Polineuropatie in corso di:
⁜ diabete mellito
⁜ etilismo
⁜ deficit nutritivo o carenziale in corso di dimagrimenti o malassorbimento
⁜ insufficienza renale
⁜ malattie autoimmuni
⁜ malattie della tiroide
⁜ intossicazioni farmacologiche o ambientali
⁜ tumori o trattamenti antitumorali.


Implicazioni dell’esame elettromiografico nelle patologie della colonna cervicale

Il dolore cervicale origina dall’interessamento infiammatorio a carico dei metameri vertebrali cervicali mediato da patologie disco-artrosiche cervicali: radicolopatie compressive da ernia del disco cervicale o da ipertrofia dei legamenti gialli, patologie osteofitarie di natura artrosica, plessopatie e neuropatie focali. Possono essere anche legate a contratture muscolari, distonie (torcicollo) e altre patologie neuromuscolari. La maggior parte delle radicolopatie sono secondarie ad ernie del disco cervicali o spondilodiscoartrosi con becchi osteofitari talora associati a restringimento del canale vertebrale e possibile compromissione del midollo cervicale.

L’esame elettromiografico rappresenta al riguardo uno dei più importanti strumenti atti a stabilire il livello e la gravità della radicolopatia.

Le radicolopatie cervicali sono caratterizzate dal punto di vista clinico da dolore che dal collo si irradia all’arto superiore con una distribuzione dermatomerica che dipende dalla radice interessata.
Il dolore in questi casi spesso si accompagna a:
⁜ sintomi positivi come le parestesie sotto forma di formicolii, fascicolazioni, bruciori urenti e talora senso di elettricità allo sfioramento
⁜ sintomi negativi come senso di addormentamento, riduzione/scomparsa della sensibilità, riduzione del senso di posizione nello spazio.
Un deficit della sensibilità alle prime tre dita della mano spesso induce a pensare ad un tunnel carpale, ovvero una patologia periferica della fibra nervosa, ma lo stesso sintomo si può verificare nelle radicolopatie da ernia del disco cervicale C5-C6, o nelle plessopatie del tronco primario superiore o del tronco secondario laterale del plesso brachiale. In questo processo di localizzazione
della sede di lesione, l’elettromiografia rappresenta l’esame cardine che può integrare anche la risonanza magnetica cervicale, con un criterio di sede, qualitativo e quantitativo, quest’ultimo espresso della gravità del danno.

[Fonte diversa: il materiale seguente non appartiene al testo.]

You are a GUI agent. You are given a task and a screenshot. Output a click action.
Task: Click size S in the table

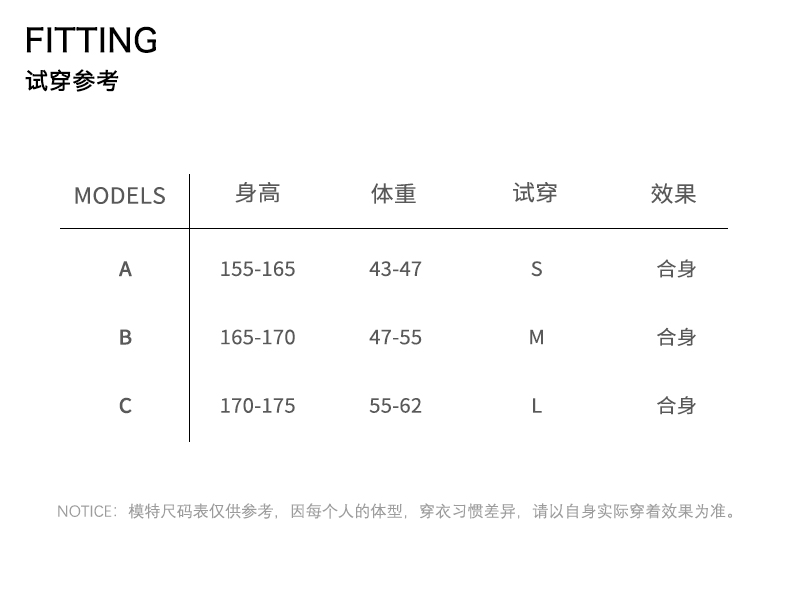[x=536, y=269]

I vantaggi dell’elettromiografia

L’elettromiografia presenta vantaggi rispetto alla risonanza magnetica. Nello specifico:
⁜ quando è presente una discrepanza tra la sofferenza clinica dermatomerica riconducibile a patologia radicolare in presenza di una RM cervicale negativa per ernie o possibili compressioni radicolari (alcuni esempi possono essere le radicolopatie diabetiche e le radicolopatie da herpes zoster)
⁜ quando a fronte di una voluminosa ernia sussiste una discrepanza clinica con radicolopatie lievi e paucisintomatiche (la RM talvolta risulta eccessivamente sensibile)
⁜ quando la patologia ha un’origine multifattoriale (alterazioni radicolari da ernia del disco e concomitanti alterazioni a periferiche, come neuropatia diabetica associata, sindromi canalicolari compressive quali ad esempio tunnel carpale o compressione del nervo ulnare al gomito).


RMN o elettromiografia?

L’elettromiografia evidenzia anomalie di natura funzionale mentre la RMN mette in mostra anomalie strutturali.
I due test non si escludono a vicenda, ma al contrario risultano complementari.
Per questi motivi, nel caso di dolore cervicale, si consiglia sempre di integrare il processo diagnostico con ambedue gli studi: quello morfologico della RMN cervicale e quello funzionale elettromiografico degli arti superiori.